§ **What is being asked**: Set down the entries below once more, precisely as they stand.

§ **Dataset**:
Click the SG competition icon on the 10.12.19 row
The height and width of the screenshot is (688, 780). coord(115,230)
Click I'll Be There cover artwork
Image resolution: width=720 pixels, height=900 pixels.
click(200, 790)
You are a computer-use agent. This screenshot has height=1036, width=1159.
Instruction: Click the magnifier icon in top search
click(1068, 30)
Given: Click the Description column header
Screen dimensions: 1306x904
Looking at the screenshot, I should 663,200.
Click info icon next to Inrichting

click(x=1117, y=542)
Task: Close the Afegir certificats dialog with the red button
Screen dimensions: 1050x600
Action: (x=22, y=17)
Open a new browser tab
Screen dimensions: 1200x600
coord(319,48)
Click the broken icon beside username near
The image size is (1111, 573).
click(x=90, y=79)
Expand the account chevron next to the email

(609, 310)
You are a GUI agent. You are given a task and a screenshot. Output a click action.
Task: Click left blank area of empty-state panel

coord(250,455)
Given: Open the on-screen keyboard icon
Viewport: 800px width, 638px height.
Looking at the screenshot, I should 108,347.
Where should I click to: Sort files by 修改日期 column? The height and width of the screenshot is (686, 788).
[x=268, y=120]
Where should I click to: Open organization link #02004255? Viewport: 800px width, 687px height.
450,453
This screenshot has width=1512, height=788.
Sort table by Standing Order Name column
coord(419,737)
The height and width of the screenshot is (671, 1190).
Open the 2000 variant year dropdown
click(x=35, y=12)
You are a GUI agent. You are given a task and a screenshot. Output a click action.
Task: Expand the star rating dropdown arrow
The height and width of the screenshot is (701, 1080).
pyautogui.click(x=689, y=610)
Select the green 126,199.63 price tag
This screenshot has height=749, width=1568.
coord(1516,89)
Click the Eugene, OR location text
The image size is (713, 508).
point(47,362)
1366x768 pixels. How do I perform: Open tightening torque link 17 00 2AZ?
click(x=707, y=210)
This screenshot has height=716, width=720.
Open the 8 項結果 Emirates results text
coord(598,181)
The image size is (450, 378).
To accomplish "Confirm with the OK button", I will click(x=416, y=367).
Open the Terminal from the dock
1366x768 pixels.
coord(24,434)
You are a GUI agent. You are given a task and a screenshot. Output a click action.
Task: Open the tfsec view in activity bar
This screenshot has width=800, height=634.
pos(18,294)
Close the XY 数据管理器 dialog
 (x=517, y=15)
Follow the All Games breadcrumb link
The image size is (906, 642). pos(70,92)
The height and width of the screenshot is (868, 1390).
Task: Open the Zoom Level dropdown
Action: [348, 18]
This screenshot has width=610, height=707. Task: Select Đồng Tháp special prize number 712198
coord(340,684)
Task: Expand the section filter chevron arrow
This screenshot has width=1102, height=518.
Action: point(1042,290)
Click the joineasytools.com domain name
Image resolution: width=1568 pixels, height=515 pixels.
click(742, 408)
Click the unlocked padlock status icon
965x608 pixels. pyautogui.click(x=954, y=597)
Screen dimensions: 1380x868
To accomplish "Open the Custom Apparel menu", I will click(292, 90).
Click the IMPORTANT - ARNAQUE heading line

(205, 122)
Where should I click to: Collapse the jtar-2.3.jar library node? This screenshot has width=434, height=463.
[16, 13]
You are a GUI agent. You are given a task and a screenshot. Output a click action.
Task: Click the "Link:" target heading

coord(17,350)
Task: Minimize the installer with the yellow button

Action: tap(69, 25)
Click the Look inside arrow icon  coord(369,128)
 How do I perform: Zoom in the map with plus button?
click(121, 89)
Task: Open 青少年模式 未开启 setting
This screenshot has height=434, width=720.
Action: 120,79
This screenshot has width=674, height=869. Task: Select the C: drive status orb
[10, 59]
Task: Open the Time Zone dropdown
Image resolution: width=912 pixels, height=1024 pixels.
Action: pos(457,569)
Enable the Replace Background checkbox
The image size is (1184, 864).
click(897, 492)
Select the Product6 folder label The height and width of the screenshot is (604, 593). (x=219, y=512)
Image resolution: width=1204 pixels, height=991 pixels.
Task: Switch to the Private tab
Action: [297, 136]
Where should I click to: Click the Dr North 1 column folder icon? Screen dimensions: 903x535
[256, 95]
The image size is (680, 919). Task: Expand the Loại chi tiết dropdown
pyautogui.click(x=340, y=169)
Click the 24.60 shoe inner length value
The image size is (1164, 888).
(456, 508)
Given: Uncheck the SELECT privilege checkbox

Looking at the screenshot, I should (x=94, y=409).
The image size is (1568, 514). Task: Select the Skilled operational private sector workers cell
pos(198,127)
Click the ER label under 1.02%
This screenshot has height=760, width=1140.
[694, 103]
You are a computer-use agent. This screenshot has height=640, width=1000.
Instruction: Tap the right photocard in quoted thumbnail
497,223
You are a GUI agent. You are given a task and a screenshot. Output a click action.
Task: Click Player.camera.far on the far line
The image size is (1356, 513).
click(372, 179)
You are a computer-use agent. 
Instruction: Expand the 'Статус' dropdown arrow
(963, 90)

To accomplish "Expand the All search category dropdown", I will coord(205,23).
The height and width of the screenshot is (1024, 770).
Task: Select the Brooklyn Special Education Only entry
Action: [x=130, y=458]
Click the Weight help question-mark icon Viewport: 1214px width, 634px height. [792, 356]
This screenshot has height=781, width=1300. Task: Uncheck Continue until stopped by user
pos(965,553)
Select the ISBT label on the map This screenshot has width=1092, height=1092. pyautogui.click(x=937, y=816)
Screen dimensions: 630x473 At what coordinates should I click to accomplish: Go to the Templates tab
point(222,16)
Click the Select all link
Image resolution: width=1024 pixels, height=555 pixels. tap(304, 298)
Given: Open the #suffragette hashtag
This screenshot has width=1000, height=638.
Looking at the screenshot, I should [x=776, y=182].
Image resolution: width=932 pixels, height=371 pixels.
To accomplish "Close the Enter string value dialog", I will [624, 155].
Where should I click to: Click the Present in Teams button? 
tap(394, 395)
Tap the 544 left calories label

§ **Reply**:
Click the SG competition icon on the 10.12.19 row
The height and width of the screenshot is (688, 780). coord(115,230)
Click I'll Be There cover artwork
Image resolution: width=720 pixels, height=900 pixels.
click(200, 790)
You are a computer-use agent. This screenshot has height=1036, width=1159.
Instruction: Click the magnifier icon in top search
click(1068, 30)
Given: Click the Description column header
Screen dimensions: 1306x904
Looking at the screenshot, I should 663,200.
Click info icon next to Inrichting

click(x=1117, y=542)
Task: Close the Afegir certificats dialog with the red button
Screen dimensions: 1050x600
Action: (x=22, y=17)
Open a new browser tab
Screen dimensions: 1200x600
coord(319,48)
Click the broken icon beside username near
The image size is (1111, 573).
click(x=90, y=79)
Expand the account chevron next to the email

(609, 310)
You are a GUI agent. You are given a task and a screenshot. Output a click action.
Task: Click left blank area of empty-state panel

coord(250,455)
Given: Open the on-screen keyboard icon
Viewport: 800px width, 638px height.
Looking at the screenshot, I should 108,347.
Where should I click to: Sort files by 修改日期 column? The height and width of the screenshot is (686, 788).
[x=268, y=120]
Where should I click to: Open organization link #02004255? Viewport: 800px width, 687px height.
450,453
This screenshot has width=1512, height=788.
Sort table by Standing Order Name column
coord(419,737)
The height and width of the screenshot is (671, 1190).
Open the 2000 variant year dropdown
click(x=35, y=12)
You are a GUI agent. You are given a task and a screenshot. Output a click action.
Task: Expand the star rating dropdown arrow
The height and width of the screenshot is (701, 1080).
pyautogui.click(x=689, y=610)
Select the green 126,199.63 price tag
This screenshot has height=749, width=1568.
coord(1516,89)
Click the Eugene, OR location text
The image size is (713, 508).
point(47,362)
1366x768 pixels. How do I perform: Open tightening torque link 17 00 2AZ?
click(x=707, y=210)
This screenshot has height=716, width=720.
Open the 8 項結果 Emirates results text
coord(598,181)
The image size is (450, 378).
To accomplish "Confirm with the OK button", I will click(x=416, y=367).
Open the Terminal from the dock
1366x768 pixels.
coord(24,434)
You are a GUI agent. You are given a task and a screenshot. Output a click action.
Task: Open the tfsec view in activity bar
This screenshot has width=800, height=634.
pos(18,294)
Close the XY 数据管理器 dialog
 (x=517, y=15)
Follow the All Games breadcrumb link
The image size is (906, 642). pos(70,92)
The height and width of the screenshot is (868, 1390).
Task: Open the Zoom Level dropdown
Action: [348, 18]
This screenshot has width=610, height=707. Task: Select Đồng Tháp special prize number 712198
coord(340,684)
Task: Expand the section filter chevron arrow
This screenshot has width=1102, height=518.
Action: point(1042,290)
Click the joineasytools.com domain name
Image resolution: width=1568 pixels, height=515 pixels.
click(742, 408)
Click the unlocked padlock status icon
965x608 pixels. pyautogui.click(x=954, y=597)
Screen dimensions: 1380x868
To accomplish "Open the Custom Apparel menu", I will click(292, 90).
Click the IMPORTANT - ARNAQUE heading line

(205, 122)
Where should I click to: Collapse the jtar-2.3.jar library node? This screenshot has width=434, height=463.
[16, 13]
You are a GUI agent. You are given a task and a screenshot. Output a click action.
Task: Click the "Link:" target heading

coord(17,350)
Task: Minimize the installer with the yellow button

Action: tap(69, 25)
Click the Look inside arrow icon  coord(369,128)
 How do I perform: Zoom in the map with plus button?
click(121, 89)
Task: Open 青少年模式 未开启 setting
This screenshot has height=434, width=720.
Action: 120,79
This screenshot has width=674, height=869. Task: Select the C: drive status orb
[10, 59]
Task: Open the Time Zone dropdown
Image resolution: width=912 pixels, height=1024 pixels.
Action: pos(457,569)
Enable the Replace Background checkbox
The image size is (1184, 864).
click(897, 492)
Select the Product6 folder label The height and width of the screenshot is (604, 593). (x=219, y=512)
Image resolution: width=1204 pixels, height=991 pixels.
Task: Switch to the Private tab
Action: [297, 136]
Where should I click to: Click the Dr North 1 column folder icon? Screen dimensions: 903x535
[256, 95]
The image size is (680, 919). Task: Expand the Loại chi tiết dropdown
pyautogui.click(x=340, y=169)
Click the 24.60 shoe inner length value
The image size is (1164, 888).
(456, 508)
Given: Uncheck the SELECT privilege checkbox

Looking at the screenshot, I should (x=94, y=409).
The image size is (1568, 514). Task: Select the Skilled operational private sector workers cell
pos(198,127)
Click the ER label under 1.02%
This screenshot has height=760, width=1140.
[694, 103]
You are a computer-use agent. This screenshot has height=640, width=1000.
Instruction: Tap the right photocard in quoted thumbnail
497,223
You are a GUI agent. You are given a task and a screenshot. Output a click action.
Task: Click Player.camera.far on the far line
The image size is (1356, 513).
click(372, 179)
You are a computer-use agent. 
Instruction: Expand the 'Статус' dropdown arrow
(963, 90)

To accomplish "Expand the All search category dropdown", I will coord(205,23).
The height and width of the screenshot is (1024, 770).
Task: Select the Brooklyn Special Education Only entry
Action: [x=130, y=458]
Click the Weight help question-mark icon Viewport: 1214px width, 634px height. [792, 356]
This screenshot has height=781, width=1300. Task: Uncheck Continue until stopped by user
pos(965,553)
Select the ISBT label on the map This screenshot has width=1092, height=1092. pyautogui.click(x=937, y=816)
Screen dimensions: 630x473 At what coordinates should I click to accomplish: Go to the Templates tab
point(222,16)
Click the Select all link
Image resolution: width=1024 pixels, height=555 pixels. tap(304, 298)
Given: Open the #suffragette hashtag
This screenshot has width=1000, height=638.
Looking at the screenshot, I should [x=776, y=182].
Image resolution: width=932 pixels, height=371 pixels.
To accomplish "Close the Enter string value dialog", I will [624, 155].
Where should I click to: Click the Present in Teams button? 
tap(394, 395)
Tap the 544 left calories label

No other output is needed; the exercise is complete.